Words DO Hurt

Sophomore opens up about bullying experiences

Morgan (Lou) Nations and Emilee Gurrola, Reporter/Copy Editor





   Sixteen year old high school student Freddie Wilson sits down staring at his phone looking at the harsh comments popup one after the other on their screen. This is something that he has been experiencing for around six to seven years. 

    “It’s been pretty much since I’ve started joining chat rooms,” Wilson said.

   Bullying happens in every school around the world. Since the advent of the internet, bullying has transitioned from in-person to a virtual format. 

   According to stopbullying.gov, about 20% of students under the age of 18 are bullied nationwide, and 15% of students aged 12-18 have reported being cyber bullied. However, the percentage of people who have been cyber bullied has more than doubled. Some sites, apps and games that these people have reported being bullied on are: YouTube, TikTok, Instagram, Minecraft, Discord, Twitter, Snapchat and more. According to Microsoft most kids have access to the internet at around age eight. Most people target others with different beliefs, disabilities, people of color, or those who are a part of the LGBTQ community. In fact around 49% of LGBTQ students experience cyberbullying.

   “I’ve been called quite a few slurs including gay slurs and racial slurs even though I’m not a person of color,” Wilson said

   Some people who are less socially successful use bullying as a way to cope with their own problems or issues happening in their life.

   “I think it’s just some people looking for an excuse to yell at other people or that they do it just acting out of aggression or maybe they’re upset about something,” Wilson said.

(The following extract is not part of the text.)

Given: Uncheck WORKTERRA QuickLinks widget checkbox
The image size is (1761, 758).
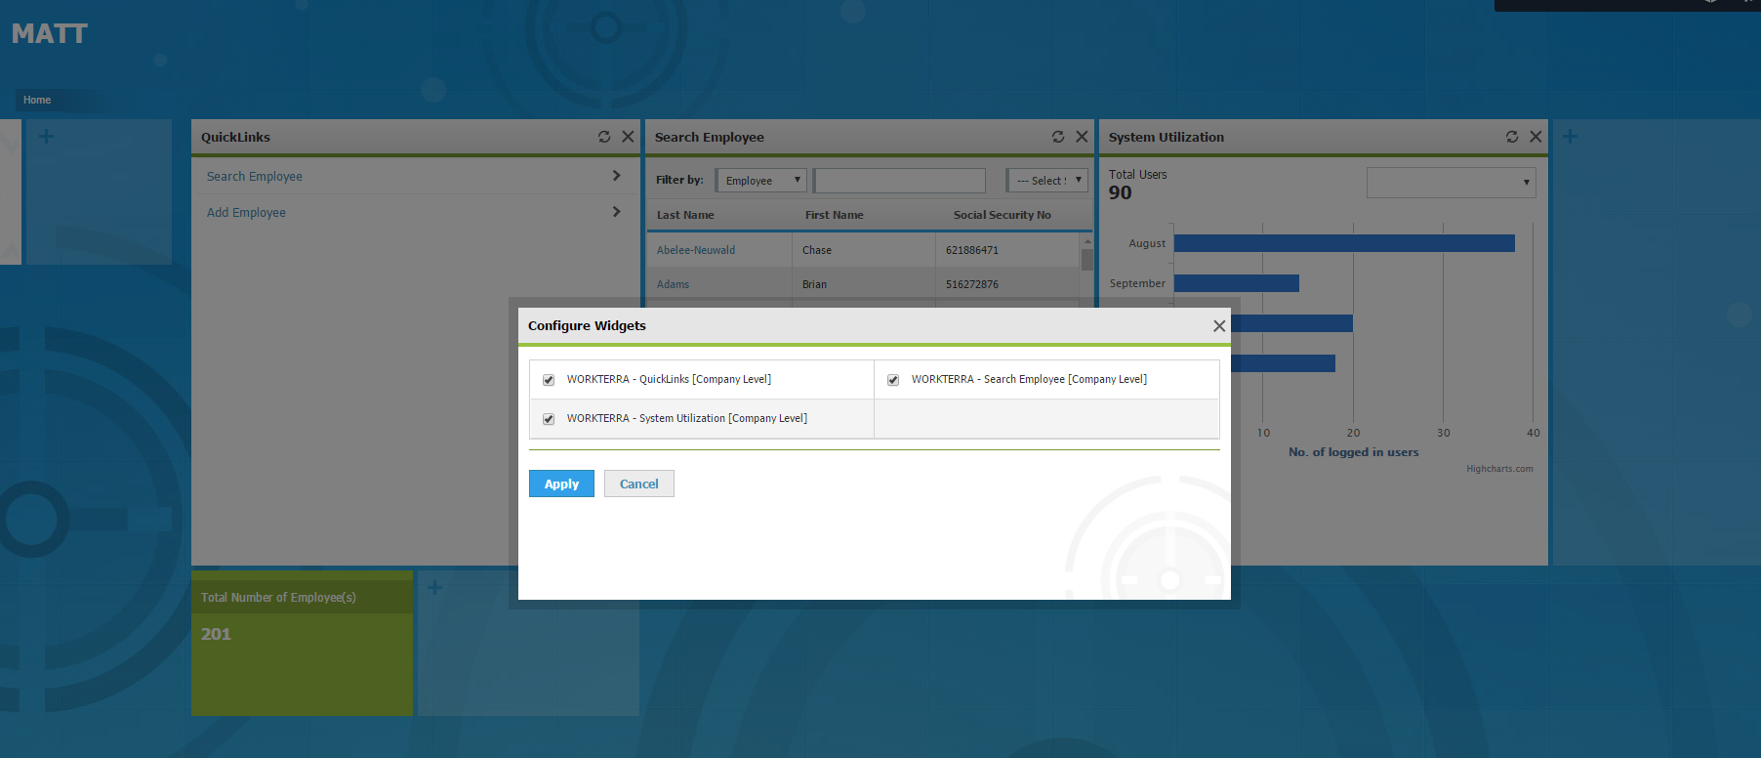Looking at the screenshot, I should [549, 380].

   Many mental health disorders can stem from being bullied including depression, anxiety and low self-esteem. 

   “I have several friends that have very bad mental illnesses or things that have happened because of bullying,” Wilson said.

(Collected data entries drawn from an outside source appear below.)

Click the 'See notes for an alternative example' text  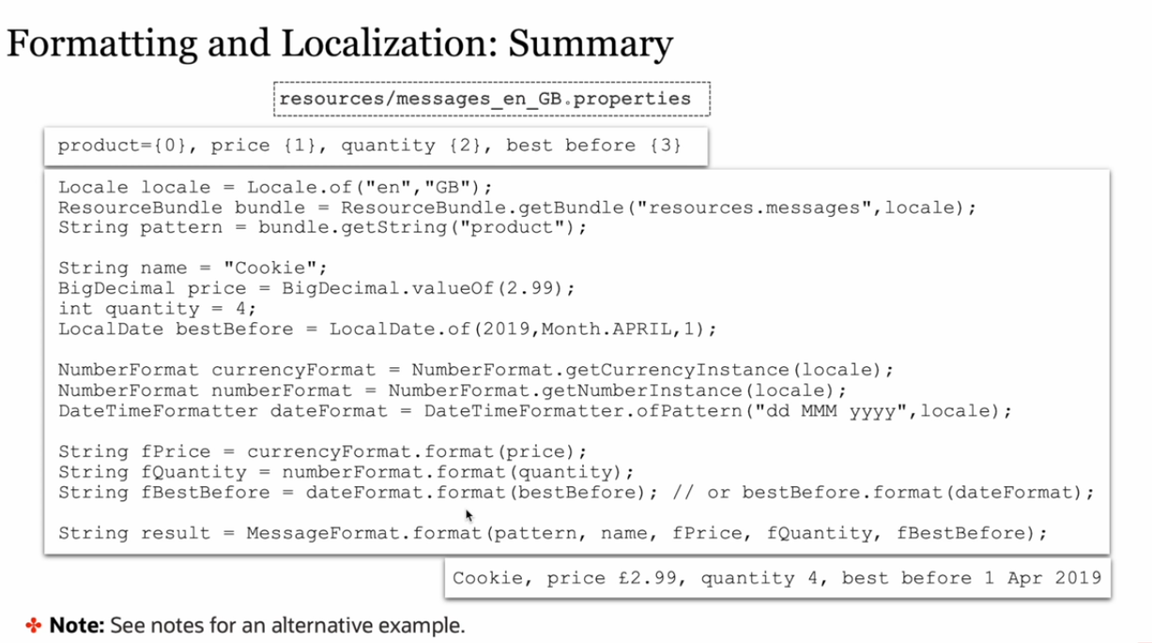click(x=287, y=625)
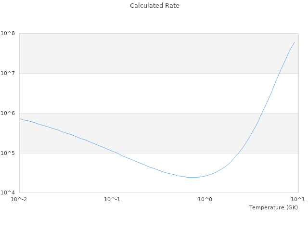The height and width of the screenshot is (231, 308).
Task: Click the 10^4 y-axis tick label
Action: [x=8, y=193]
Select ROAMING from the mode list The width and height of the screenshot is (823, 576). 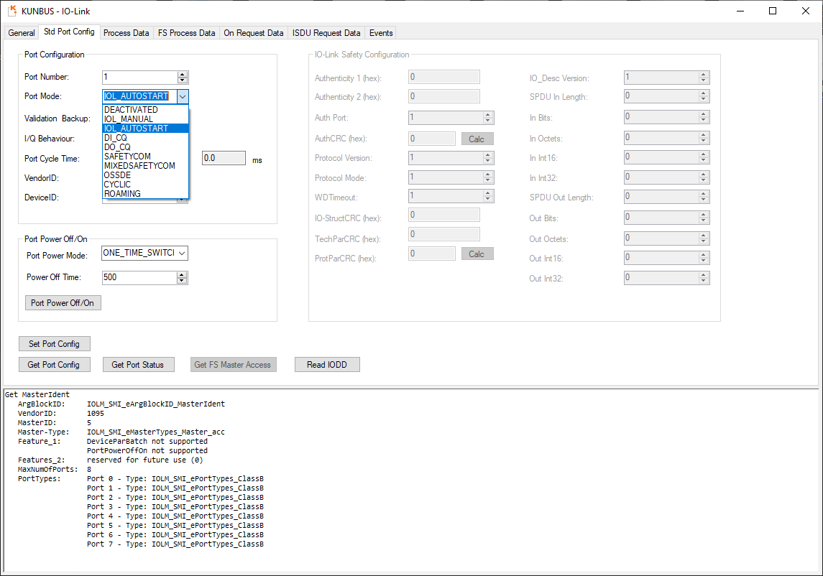(122, 194)
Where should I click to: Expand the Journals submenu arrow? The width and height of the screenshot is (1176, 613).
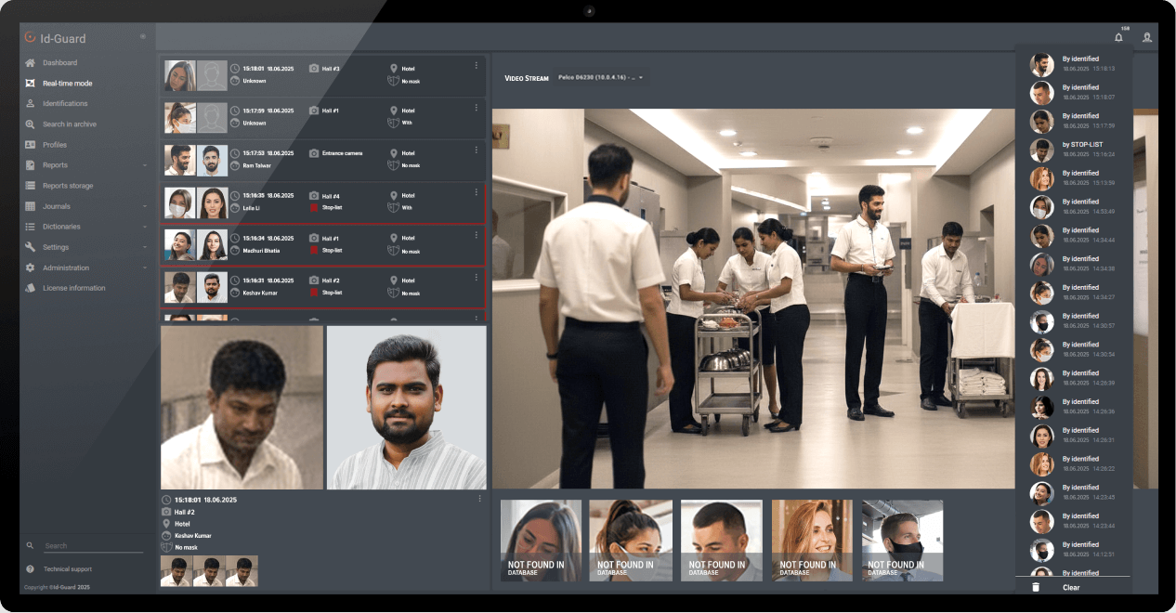(x=145, y=206)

   Many people who face bullying often suffer in silence due to the fear of not being believed or of being called a “snitch” as well as just being ashamed or embarrassed. In cases of cyber bullying kids don’t tell others, because they don’t want to lose their access to the internet. 

   “I have told people about the bullying but there hasn’t been much to help with. Some people have stepped in to help me at times though,” Wilson said. 

   It’s always best to tell someone when things happen online and to seek treatment if you are dealing with negative mental health. 

   “Just try not to listen to it, it doesn’t matter what they say, because it’s not true. A lot of these people are just trying to get under your skin and bother you. It’s like the saying, sticks and stones may break my bones, but your words just make me stronger, ” Wilson said.

(Names have been changed to protect the innocent.)

(This article is part of an In-Depth Feature series. Read the last article in the series called “Real Price of Bullying” Victims pay the tab”)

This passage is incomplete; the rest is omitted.